What follows is a set of records; copy all of it exactly.
[SUPPLIED RECORDS Boundary: Start]
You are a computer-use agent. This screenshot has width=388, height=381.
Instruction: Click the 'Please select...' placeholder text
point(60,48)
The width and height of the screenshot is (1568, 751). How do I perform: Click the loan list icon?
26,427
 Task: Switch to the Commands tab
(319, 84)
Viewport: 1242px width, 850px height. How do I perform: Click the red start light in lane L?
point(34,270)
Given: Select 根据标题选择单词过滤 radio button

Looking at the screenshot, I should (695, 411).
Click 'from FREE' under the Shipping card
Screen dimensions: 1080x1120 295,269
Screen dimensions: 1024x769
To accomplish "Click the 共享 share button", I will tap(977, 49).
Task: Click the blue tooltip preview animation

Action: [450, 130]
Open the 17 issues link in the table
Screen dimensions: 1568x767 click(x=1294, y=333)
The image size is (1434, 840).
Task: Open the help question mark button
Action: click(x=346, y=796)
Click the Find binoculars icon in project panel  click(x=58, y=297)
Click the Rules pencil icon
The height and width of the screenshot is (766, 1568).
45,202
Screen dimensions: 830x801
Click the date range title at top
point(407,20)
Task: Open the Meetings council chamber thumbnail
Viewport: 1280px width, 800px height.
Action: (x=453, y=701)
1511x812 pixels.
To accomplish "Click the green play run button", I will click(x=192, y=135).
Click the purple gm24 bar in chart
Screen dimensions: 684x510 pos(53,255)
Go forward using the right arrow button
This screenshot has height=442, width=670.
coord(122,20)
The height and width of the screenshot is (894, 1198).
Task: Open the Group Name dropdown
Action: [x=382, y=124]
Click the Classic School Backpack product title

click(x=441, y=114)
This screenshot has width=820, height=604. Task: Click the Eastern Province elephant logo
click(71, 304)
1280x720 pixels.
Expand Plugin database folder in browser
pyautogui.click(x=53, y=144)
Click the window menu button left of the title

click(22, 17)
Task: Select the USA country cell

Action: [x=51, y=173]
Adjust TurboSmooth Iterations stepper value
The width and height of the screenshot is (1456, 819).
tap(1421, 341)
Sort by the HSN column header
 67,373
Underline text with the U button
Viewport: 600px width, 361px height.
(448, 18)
[SUPPLIED RECORDS Boundary: End]
> **WRITTEN ANSWER**
You are a computer-use agent. This screenshot has width=388, height=381.
Instruction: Click the 'Please select...' placeholder text
point(60,48)
The width and height of the screenshot is (1568, 751). How do I perform: Click the loan list icon?
26,427
 Task: Switch to the Commands tab
(319, 84)
Viewport: 1242px width, 850px height. How do I perform: Click the red start light in lane L?
point(34,270)
Given: Select 根据标题选择单词过滤 radio button

Looking at the screenshot, I should (695, 411).
Click 'from FREE' under the Shipping card
Screen dimensions: 1080x1120 295,269
Screen dimensions: 1024x769
To accomplish "Click the 共享 share button", I will tap(977, 49).
Task: Click the blue tooltip preview animation

Action: [450, 130]
Open the 17 issues link in the table
Screen dimensions: 1568x767 click(x=1294, y=333)
The image size is (1434, 840).
Task: Open the help question mark button
Action: click(x=346, y=796)
Click the Find binoculars icon in project panel  click(x=58, y=297)
Click the Rules pencil icon
The height and width of the screenshot is (766, 1568).
45,202
Screen dimensions: 830x801
Click the date range title at top
point(407,20)
Task: Open the Meetings council chamber thumbnail
Viewport: 1280px width, 800px height.
Action: (x=453, y=701)
1511x812 pixels.
To accomplish "Click the green play run button", I will click(x=192, y=135).
Click the purple gm24 bar in chart
Screen dimensions: 684x510 pos(53,255)
Go forward using the right arrow button
This screenshot has height=442, width=670.
coord(122,20)
The height and width of the screenshot is (894, 1198).
Task: Open the Group Name dropdown
Action: [x=382, y=124]
Click the Classic School Backpack product title

click(x=441, y=114)
This screenshot has width=820, height=604. Task: Click the Eastern Province elephant logo
click(71, 304)
1280x720 pixels.
Expand Plugin database folder in browser
pyautogui.click(x=53, y=144)
Click the window menu button left of the title

click(22, 17)
Task: Select the USA country cell

Action: [x=51, y=173]
Adjust TurboSmooth Iterations stepper value
The width and height of the screenshot is (1456, 819).
tap(1421, 341)
Sort by the HSN column header
 67,373
Underline text with the U button
Viewport: 600px width, 361px height.
(448, 18)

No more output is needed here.